Disobedience and Democracy: Nine Fallacies on Law and Order
Disobedience and Democracy: Nine Fallacies on Law and Order — In this slim volume, Zinn lays out a clear and dynamic case for civil disobedience and protest, and challenges the dominant arguments against forms of protest that challenge the status quo. Zinn explores the politics of direct action, nonviolent civil disobedience, and strikes, and draws lessons for today. [Publisher’s description.]
Published by Vintage and Random House, 1968; South End Press, 2002; Haymarket Books, 2013.
Table of Contents
- First Fallacy: that the rule of law has an intrinsic value apart from moral ends. (By “moral ends” I mean the needs of human beings, not the mores of our culture.)

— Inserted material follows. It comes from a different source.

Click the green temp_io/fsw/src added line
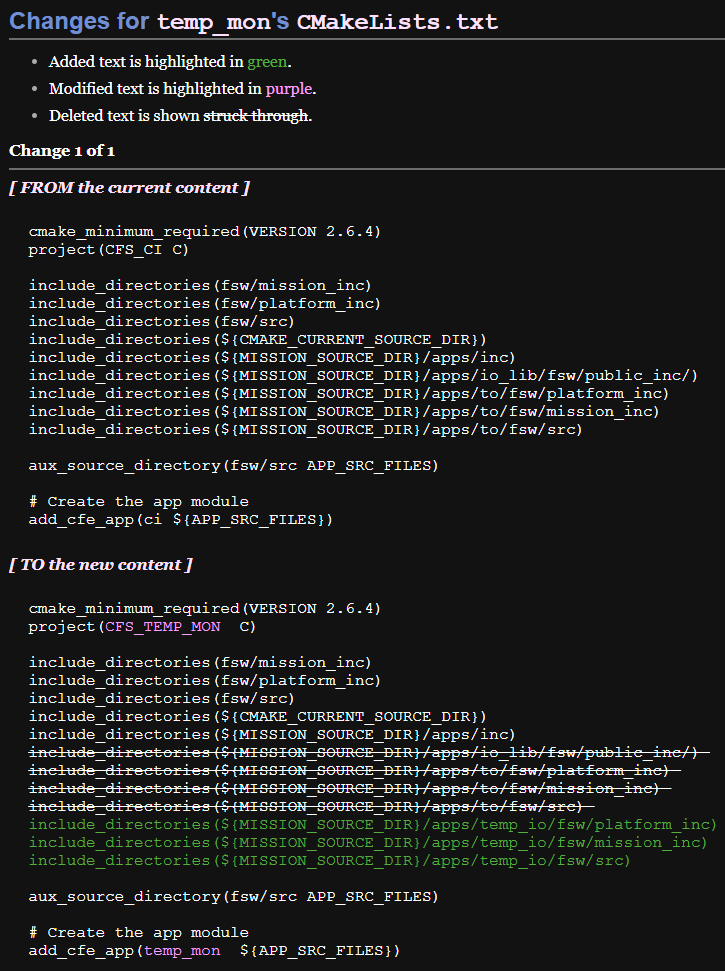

- Second Fallacy: the person who commits civil disobedience must accept his punishment as right.
- Third Fallacy: that civil disobedience must be limited to laws which are themselves wrong.
- Fourth Fallacy: that civil disobedience must be absolutely nonviolent.

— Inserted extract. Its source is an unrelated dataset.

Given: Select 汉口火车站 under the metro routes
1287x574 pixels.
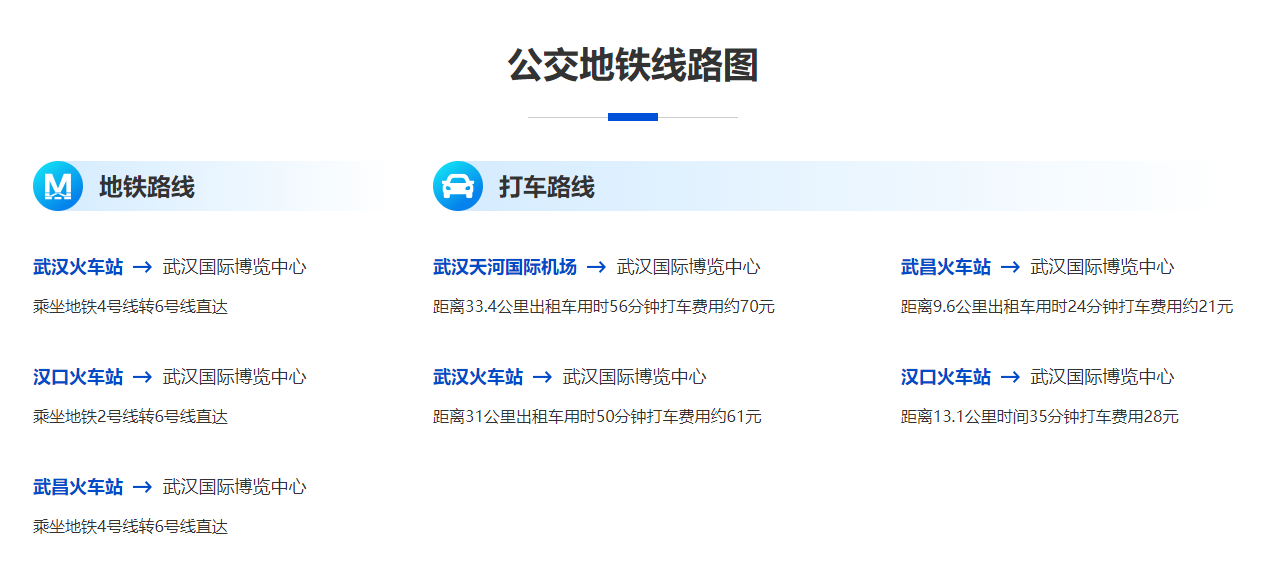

- Fifth Fallacy: that the political structures and procedures in the United States are adequate as they stand to remedy the ills of our society.
- Sixth Fallacy: that we can depend on the courts, especially, the Supreme Court, to protect our rights to free expression under the First Amendment.
- Seventh Fallacy: that our principles for behavior in civil disobedience are to be applied to individuals, but not to nations; to private parties in the United States, but not to the United States in the world.
- Eighth Fallacy: that whatever changes are taking place in the world, they do no require a departure from the traditional role of the Supreme Court playing its modest role as a “balancer” of interest between state and citizen.
- Ninth Fallacy: that we, the citizenry, should behave as if we are the state and our interests are the same.
Preface to the South End Press Edition
By Howard Zinn
Among the first Americans to commit acts of civil disobedience in protest against the war in Vietnam were young Black civil rights workers in the South. In the summer of 1966, six members of the Student Nonviolent Coordinating Committee (SNCC) were arrested for invading an induction center in Atlanta. The American intervention in Vietnam had escalated dramatically in the spring of 1965, and almost immediately there were mass refusals to be inducted in the military. By mid-1968, there were more than three thousand prosecutions of such resisters. The burning of draft cards by young men, the invasion of draft boards by religious pacifists, became rituals of the anti-war movement. When David O’Brien burned his draft card on the steps of the courthouse in South Boston, he was prosecuted, and the Supreme Court, by a vote of 7-1, upheld his conviction, rejecting his claim that it was an act of free speech protected by the Constitution. When Abe Fortas, one of those justices condemning David O’Brien, wrote a booklet on civil disobedience, justifying such prosecutions, I decided to write a response. The result was this little book, which sold over 70,000 copies and served as a theoretical buttress to the many acts of civil disobedience committed during those years of the war in Vietnam. In the decades that followed the end of the war, many more acts of civil disobedience continued, to protest the militarization of the country and the production of weapons of mass destruction. In the prosecutions that followed, I was called on many times to testify on behalf of the defendants, and drew repeatedly on the arguments contained in this book.